Le professeur
Quelques liens de parenté intellectuelle avec Gérard Bergeron
Il y a des parallèles à établir entre Gérard Bergeron et Jacques Zylberberg. Dans un livre qui rend hommage à Gérard Bergeron (Lapierre, Lemieux, Zylberberg, 1992; Zylberberg, 1992), on peut y lire ce qui suit: «Ce contemporain des catastrophes, des mutations et des rigidités du vingtième siècle a affronté les dynamiques politiques, écartelé entre sa triple vocation d’homme pensant, d’homme parlant, d’homme écrivant. Il a assisté aux bouleversements universels et locaux, divisé entre les valeurs patriotiques, l’horizon planétaire et l’exigence de raison» (Lapierre, Lemieux, Zylberberg, 1992: 4). Dans ce court extrait, on croit entendre la voix de Jacques Zylberberg qui parle aussi de lui-même. D’ailleurs, bien des années plus tard, en réfléchissant à la complexité qu’il explicite à partir de trois concepts-clés, la sagesse, la lucidité et la liberté, Zylberberg fera ressortir ses liens de parenté intellectuelle avec Bergeron car pour l’un comme pour l’autre, l’État est un concept central pour comprendre le monde. A ce sujet, Zylberberg dira:
«Dans ce monde contemporain où nous sommes... C’est Bergeron qui avait inventé le titre Être contemporain, qui m’avait beaucoup plu. J’avais tout de suite dit: «oui». Dans la préface aux mélanges qui lui sont dédiés, je parle justement de ce petit être, Bergeron, qui était un gringalet, tout fragile, un petit lutin; et il est là, face aux grandes marées qui déferlent, l’Église par exemple. Il tiendra le coup.
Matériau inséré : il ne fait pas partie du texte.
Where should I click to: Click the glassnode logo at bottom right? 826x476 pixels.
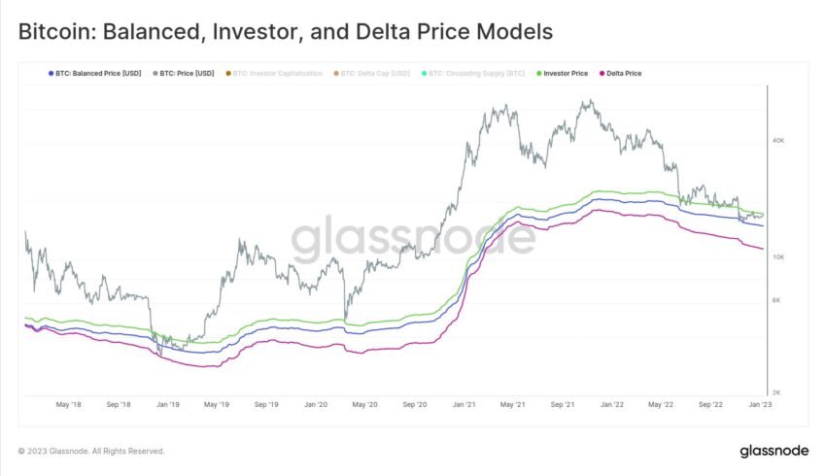[774, 452]
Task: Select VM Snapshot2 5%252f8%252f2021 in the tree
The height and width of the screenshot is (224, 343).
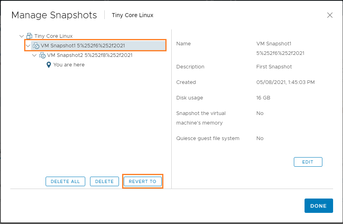Action: 90,55
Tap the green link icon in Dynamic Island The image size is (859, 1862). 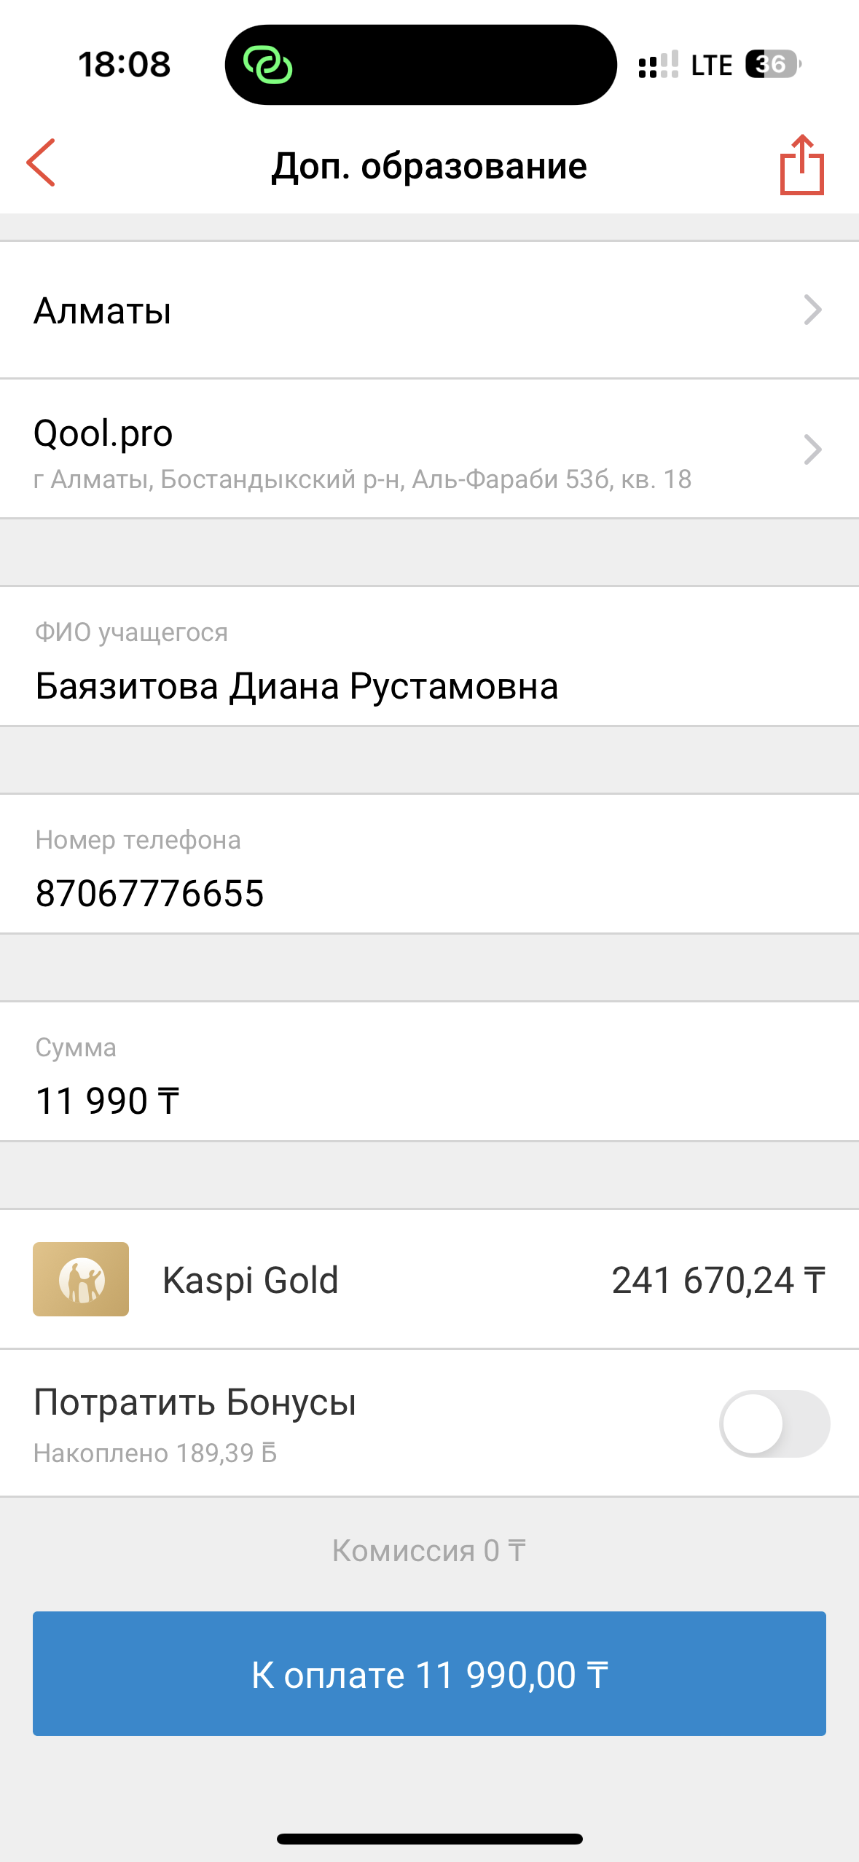(x=268, y=66)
Il ne fera pas un bon chrétien aux yeux du père Lévesque [le fondateur de la faculté des sciences sociales de l’Université Laval]. Donc, petit à petit, en utilisant la notion de problème à poser, mon problème devient le suivant: c’est que l’État, la loi, la fameuse loi que m’a foutue la psychanalyse lacanienne sur la tête, la loi, et, dans mon cas, ça veut aussi dire l’État, l’État fusionne et fissure en permanence mes trois catégories [sagesse, lucidité, liberté]» (Laflamme, 2009: 75-76).
Un autre parallèle peut être établi entre ces deux «lettrés polémiques» c’est-à-dire celui qui veut comprendre, celui qui est curieux et inquiet à la fois (Lapierre, Lemieux, Zylberberg, 1992: 6). En effet, l’un comme l’autre a enseigné pendant de nombreuses années. Une fois de plus, Zylberberg parle de Bergeron en laissant entendre sa propre voix. Il dira: «Gérard Bergeron [...] n’a jamais rien écrit sur sa carrière d’enseignant et n’en parle que par allusion feutrée. On s’imagine cependant la rage quotidienne face à l’arbitrage nécessaire entre le temps de l’information, le temps de la réflexion, le temps de la communication et le temps de l’inordination administrative» (Lapierre, Lemieux, Zylberberg, 1992: 6). Plus d’une fois, dans nos échanges verbaux en face à face ou encore par téléphone, le professeur Zylberberg nous mettait en garde face à ces paradoxes entourant le métier de professeur. Il nous répétait de se méfier de diverses tâches administratives associées au poste de professeur d’université, les considérant comme des formes de futilités voire un «mal nécessaire» par rapport à l’enseignement et à la recherche.
Références bibliographiques
Laflamme, Simon. «La complexité comme sagesses, lucidité, et liberté: entrevue avec Jacques Zylberberg, Université Laval, Québec» dans Nouvelles perspectives en sciences sociales: revue internationale de systémique complexe et d’études relationnelles, vol. 4, no 2, 2009, p. 69-81. [En ligne] http://id.erudit.orgG/iderudit029893ar (document téléchargé le 4 juin 2012).
Lapierre, Jean-William, Lemieux, Vincent, Zylberberg, Jacques (sous la direction de). Etre contemporain. Mélanges en l’honneur de Gérard Bergeron. Québec, Presses de l’Université du Québec, École nationale d’administration publique, 1992, 518p.
Zylberberg, Jacques. «L’État dans tous ses états. Notes sur la gestion fractale des liens sociaux dans la postmodernité» dans Lapierre, Jean-William, Lemieux, Vincent , Zylberberg, Jacques (sous la direction de). Etre contemporain. Mélanges en l’honneur de Gérard Bergeron. Québec, Presses de l’Université du Québec, École nationale d’administration publique, 1992, p. 477- 482.